In a further particularly advantageous embodiment of the invention, the sensor device has a housing for providing contact protection, which at least includes the contact point and which is designed to be permeable to liquids. For example, the housing can be designed as an IPXXB protected housing. The housing is preferably made of an electrically insulating material, for example plastic. The housing can then have corresponding holes, for example, so that liquid and / or moisture can penetrate. For example, the housing can be designed as a plastic grid around at least the contact point. However, the housing can also enclose a larger part of the sensor device, for example also a large part of the electrical conductor, and in particular also the optional additional resistance. Such a housing, which provides protection against accidental contact, can significantly simplify the assembly of the sensor device. In particular, no special protective clothing, such as insulating protective gloves, is required for the assembly of the sensor device, which, above all, significantly simplifies the assembly for such delicate elements. Another great advantage of the housing is clear from the example below.

According to a further advantageous embodiment of the invention, the contact point is at a predetermined distance from a first side of the housing, the housing being arranged on the component with the first side. So in order to arrange this contact point in a predetermined proximity to the component, a corresponding distance between the contact point and, for example, the underside of the housing can simply be provided and then the housing with the contact point located therein can be easily glued to the component in question or otherwise be attached. It would also be conceivable for the contact point to have no distance from the first side of the housing, but instead to be arranged, for example, directly on this first side, for example between two or more holes, which allow the liquid permeability of the housing, especially on this first side , ensure, and then the housing is arranged with the first side on the relevant electrically conductive component, in particular directly on the electrically conductive material of this component. Due to the thickness of this first side, the necessary air and creepage distances can then be maintained under normal conditions by the electrically insulating housing. The sensor device, especially the contact point located in the housing, can thus be positioned and fastened in a particularly simple manner at the desired position on the electrically conductive component via the housing.

Furthermore, the invention also relates to a motor vehicle with a detection arrangement according to the invention or one of its configurations. The advantages mentioned for the detection arrangement according to the invention and its configurations therefore apply in the same way to the motor vehicle according to the invention. The motor vehicle is preferably designed as an electric vehicle or hybrid vehicle. Furthermore, the motor vehicle according to the invention is preferably designed as a motor vehicle, in particular as a passenger car or truck or as a passenger bus or motorcycle.

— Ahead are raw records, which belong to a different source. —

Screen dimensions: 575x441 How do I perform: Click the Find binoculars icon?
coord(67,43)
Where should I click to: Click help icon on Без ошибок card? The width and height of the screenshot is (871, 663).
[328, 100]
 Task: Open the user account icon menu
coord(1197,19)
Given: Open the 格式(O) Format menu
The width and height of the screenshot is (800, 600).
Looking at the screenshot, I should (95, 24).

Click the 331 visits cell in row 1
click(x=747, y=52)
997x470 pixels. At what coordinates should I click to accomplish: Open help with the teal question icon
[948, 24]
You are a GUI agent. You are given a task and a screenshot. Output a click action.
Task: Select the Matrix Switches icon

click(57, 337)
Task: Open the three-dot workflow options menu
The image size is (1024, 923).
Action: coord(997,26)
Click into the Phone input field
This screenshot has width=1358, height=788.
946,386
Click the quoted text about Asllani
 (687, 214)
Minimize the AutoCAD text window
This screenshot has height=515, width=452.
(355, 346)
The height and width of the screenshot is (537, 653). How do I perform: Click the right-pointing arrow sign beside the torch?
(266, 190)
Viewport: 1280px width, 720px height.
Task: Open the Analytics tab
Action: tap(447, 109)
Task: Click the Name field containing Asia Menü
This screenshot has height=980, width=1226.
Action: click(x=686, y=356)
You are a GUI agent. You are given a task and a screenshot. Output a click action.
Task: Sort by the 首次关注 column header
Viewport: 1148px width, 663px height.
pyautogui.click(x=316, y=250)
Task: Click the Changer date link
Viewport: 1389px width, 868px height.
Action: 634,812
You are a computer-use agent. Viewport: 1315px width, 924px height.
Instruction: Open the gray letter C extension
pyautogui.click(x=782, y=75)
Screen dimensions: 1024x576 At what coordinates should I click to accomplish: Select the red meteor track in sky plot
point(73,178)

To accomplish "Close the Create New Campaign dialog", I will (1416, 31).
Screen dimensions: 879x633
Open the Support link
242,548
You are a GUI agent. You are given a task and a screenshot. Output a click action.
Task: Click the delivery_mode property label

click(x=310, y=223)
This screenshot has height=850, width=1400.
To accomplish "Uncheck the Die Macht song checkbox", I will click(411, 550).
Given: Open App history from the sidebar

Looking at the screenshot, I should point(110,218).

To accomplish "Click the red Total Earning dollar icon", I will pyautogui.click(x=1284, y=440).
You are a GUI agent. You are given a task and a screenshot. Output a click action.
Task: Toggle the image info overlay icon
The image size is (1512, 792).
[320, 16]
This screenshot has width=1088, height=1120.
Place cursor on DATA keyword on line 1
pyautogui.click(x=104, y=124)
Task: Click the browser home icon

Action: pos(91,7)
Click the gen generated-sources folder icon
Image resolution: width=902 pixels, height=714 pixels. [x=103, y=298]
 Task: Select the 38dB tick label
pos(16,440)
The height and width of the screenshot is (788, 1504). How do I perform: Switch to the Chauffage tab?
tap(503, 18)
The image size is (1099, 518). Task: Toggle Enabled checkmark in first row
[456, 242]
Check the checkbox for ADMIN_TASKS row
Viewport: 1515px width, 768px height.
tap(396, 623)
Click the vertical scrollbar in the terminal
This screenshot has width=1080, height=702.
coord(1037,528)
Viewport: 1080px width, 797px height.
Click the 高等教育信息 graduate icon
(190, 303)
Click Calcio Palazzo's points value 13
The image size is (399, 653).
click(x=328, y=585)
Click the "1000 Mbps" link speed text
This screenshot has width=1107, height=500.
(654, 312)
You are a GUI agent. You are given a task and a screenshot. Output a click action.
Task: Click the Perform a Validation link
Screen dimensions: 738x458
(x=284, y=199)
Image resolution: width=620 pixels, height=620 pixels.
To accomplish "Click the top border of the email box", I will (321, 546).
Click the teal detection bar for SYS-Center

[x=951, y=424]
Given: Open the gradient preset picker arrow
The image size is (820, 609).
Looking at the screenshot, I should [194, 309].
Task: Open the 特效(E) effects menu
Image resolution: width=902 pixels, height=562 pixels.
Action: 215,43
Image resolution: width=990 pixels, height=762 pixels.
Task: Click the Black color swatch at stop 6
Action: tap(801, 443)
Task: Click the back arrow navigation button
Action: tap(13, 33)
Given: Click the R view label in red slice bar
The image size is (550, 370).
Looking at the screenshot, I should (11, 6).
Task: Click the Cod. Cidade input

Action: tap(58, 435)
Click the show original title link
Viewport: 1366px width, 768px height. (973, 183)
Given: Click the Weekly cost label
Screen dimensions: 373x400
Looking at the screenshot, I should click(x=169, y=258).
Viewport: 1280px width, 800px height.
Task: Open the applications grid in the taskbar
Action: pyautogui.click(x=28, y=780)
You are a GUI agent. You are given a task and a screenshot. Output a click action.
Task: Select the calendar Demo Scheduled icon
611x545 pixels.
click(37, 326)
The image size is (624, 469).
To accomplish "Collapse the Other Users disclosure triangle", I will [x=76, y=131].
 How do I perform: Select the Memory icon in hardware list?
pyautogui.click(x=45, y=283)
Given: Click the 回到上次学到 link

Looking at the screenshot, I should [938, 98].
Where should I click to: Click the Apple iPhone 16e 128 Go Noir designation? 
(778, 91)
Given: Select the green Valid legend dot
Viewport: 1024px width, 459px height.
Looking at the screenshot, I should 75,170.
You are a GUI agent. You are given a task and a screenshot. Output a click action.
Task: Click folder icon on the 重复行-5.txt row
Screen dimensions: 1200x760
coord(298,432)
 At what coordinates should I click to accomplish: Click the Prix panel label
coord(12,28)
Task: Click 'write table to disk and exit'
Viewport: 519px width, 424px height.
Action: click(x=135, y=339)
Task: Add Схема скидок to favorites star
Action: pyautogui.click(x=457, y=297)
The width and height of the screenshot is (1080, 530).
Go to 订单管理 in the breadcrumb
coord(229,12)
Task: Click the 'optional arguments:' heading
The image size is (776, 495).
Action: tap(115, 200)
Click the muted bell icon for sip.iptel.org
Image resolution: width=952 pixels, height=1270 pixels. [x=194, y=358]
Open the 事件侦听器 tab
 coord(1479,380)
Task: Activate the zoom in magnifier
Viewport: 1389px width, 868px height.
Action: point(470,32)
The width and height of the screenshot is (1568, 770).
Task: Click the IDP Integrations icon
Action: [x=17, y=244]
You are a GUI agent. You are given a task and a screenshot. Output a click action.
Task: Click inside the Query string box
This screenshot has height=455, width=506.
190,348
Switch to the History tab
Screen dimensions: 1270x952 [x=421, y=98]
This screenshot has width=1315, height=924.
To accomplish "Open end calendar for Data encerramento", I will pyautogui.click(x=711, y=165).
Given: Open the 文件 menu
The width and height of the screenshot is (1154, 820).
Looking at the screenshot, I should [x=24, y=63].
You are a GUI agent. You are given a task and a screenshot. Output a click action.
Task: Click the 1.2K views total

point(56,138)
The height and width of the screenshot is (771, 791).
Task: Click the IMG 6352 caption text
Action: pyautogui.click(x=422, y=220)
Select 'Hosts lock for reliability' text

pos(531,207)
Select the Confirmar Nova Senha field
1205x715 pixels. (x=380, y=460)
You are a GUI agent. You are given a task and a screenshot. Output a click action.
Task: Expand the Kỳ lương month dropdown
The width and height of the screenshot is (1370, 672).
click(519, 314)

Furthermore, the invention also relates to a method for the detection of a by Liquid causes insulation faults, an insulation monitoring device monitoring a first insulation resistance between a first high voltage potential of two high voltage potentials and a predetermined electrical ground and a second insulation resistance between a second high voltage potential of the two high voltage potentials and the predetermined electrical ground, and the insulation monitoring device detecting the insulation fault if at least one of the first and second insulation resistance falls below a predetermined limit. In this case, an electrical conductor of a sensor device is coupled with a first end to one of the two high-voltage potentials and with a second, open end that provides a contact point in predetermined proximity to an electrically conductive component that is electrically conductively connected to the predetermined electrical ground in an existence of the area to be monitored is arranged, and in the event that the contact point is electrically coupled to the component via a liquid located between the component and the contact point, the first or the second insulation resistance falls below the predefinable limit value.

Here, too, the advantages mentioned in connection with the detection arrangement according to the invention and its configurations apply in the same way to the method according to the invention.

The invention also includes further developments of the method according to the invention which have features as have already been described in connection with the further developments of the detection arrangement according to the invention. For this reason, the corresponding developments of the method according to the invention are not described again here.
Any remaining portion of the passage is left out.